» **Stored items from a collection**
+-------+
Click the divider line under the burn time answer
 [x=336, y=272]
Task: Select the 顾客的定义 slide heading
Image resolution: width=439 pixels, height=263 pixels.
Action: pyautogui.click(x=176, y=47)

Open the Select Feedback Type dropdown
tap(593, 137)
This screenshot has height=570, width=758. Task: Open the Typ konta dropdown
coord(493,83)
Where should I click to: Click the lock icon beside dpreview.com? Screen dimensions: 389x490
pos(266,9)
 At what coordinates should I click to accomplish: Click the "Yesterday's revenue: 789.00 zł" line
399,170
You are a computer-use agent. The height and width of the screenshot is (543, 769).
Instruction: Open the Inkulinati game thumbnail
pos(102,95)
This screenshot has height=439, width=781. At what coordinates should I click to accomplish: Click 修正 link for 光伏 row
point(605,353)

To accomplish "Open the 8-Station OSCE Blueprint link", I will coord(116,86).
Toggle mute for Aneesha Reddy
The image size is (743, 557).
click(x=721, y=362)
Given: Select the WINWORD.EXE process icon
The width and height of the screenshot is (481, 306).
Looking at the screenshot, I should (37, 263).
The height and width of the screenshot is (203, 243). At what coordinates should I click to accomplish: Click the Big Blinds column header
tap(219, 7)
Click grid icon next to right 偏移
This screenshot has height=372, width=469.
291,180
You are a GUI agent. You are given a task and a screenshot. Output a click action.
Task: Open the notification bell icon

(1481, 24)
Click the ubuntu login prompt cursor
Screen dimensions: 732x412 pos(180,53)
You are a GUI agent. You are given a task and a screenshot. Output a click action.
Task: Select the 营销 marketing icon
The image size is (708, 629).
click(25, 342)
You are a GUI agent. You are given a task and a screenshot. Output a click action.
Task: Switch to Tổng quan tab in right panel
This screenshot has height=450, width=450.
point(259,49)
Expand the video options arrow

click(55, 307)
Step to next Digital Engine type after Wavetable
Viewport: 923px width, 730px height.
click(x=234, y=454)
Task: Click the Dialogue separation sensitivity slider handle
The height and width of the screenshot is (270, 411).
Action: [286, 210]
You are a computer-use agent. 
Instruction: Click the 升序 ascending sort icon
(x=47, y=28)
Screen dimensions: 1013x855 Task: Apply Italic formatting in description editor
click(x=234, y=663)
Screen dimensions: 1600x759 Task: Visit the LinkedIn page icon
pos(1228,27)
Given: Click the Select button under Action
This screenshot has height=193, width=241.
+-------+
» **Task details**
I need all of the records above retyped exactly, please.

» **Response to this task**
Click the divider line under the burn time answer
 [x=336, y=272]
Task: Select the 顾客的定义 slide heading
Image resolution: width=439 pixels, height=263 pixels.
Action: pyautogui.click(x=176, y=47)

Open the Select Feedback Type dropdown
tap(593, 137)
This screenshot has height=570, width=758. Task: Open the Typ konta dropdown
coord(493,83)
Where should I click to: Click the lock icon beside dpreview.com? Screen dimensions: 389x490
pos(266,9)
 At what coordinates should I click to accomplish: Click the "Yesterday's revenue: 789.00 zł" line
399,170
You are a computer-use agent. The height and width of the screenshot is (543, 769).
Instruction: Open the Inkulinati game thumbnail
pos(102,95)
This screenshot has height=439, width=781. At what coordinates should I click to accomplish: Click 修正 link for 光伏 row
point(605,353)

To accomplish "Open the 8-Station OSCE Blueprint link", I will coord(116,86).
Toggle mute for Aneesha Reddy
The image size is (743, 557).
click(x=721, y=362)
Given: Select the WINWORD.EXE process icon
The width and height of the screenshot is (481, 306).
Looking at the screenshot, I should (37, 263).
The height and width of the screenshot is (203, 243). At what coordinates should I click to accomplish: Click the Big Blinds column header
tap(219, 7)
Click grid icon next to right 偏移
This screenshot has height=372, width=469.
291,180
You are a GUI agent. You are given a task and a screenshot. Output a click action.
Task: Open the notification bell icon

(1481, 24)
Click the ubuntu login prompt cursor
Screen dimensions: 732x412 pos(180,53)
You are a GUI agent. You are given a task and a screenshot. Output a click action.
Task: Select the 营销 marketing icon
The image size is (708, 629).
click(25, 342)
You are a GUI agent. You are given a task and a screenshot. Output a click action.
Task: Switch to Tổng quan tab in right panel
This screenshot has height=450, width=450.
point(259,49)
Expand the video options arrow

click(55, 307)
Step to next Digital Engine type after Wavetable
Viewport: 923px width, 730px height.
click(x=234, y=454)
Task: Click the Dialogue separation sensitivity slider handle
The height and width of the screenshot is (270, 411).
Action: [286, 210]
You are a computer-use agent. 
Instruction: Click the 升序 ascending sort icon
(x=47, y=28)
Screen dimensions: 1013x855 Task: Apply Italic formatting in description editor
click(x=234, y=663)
Screen dimensions: 1600x759 Task: Visit the LinkedIn page icon
pos(1228,27)
Given: Click the Select button under Action
This screenshot has height=193, width=241.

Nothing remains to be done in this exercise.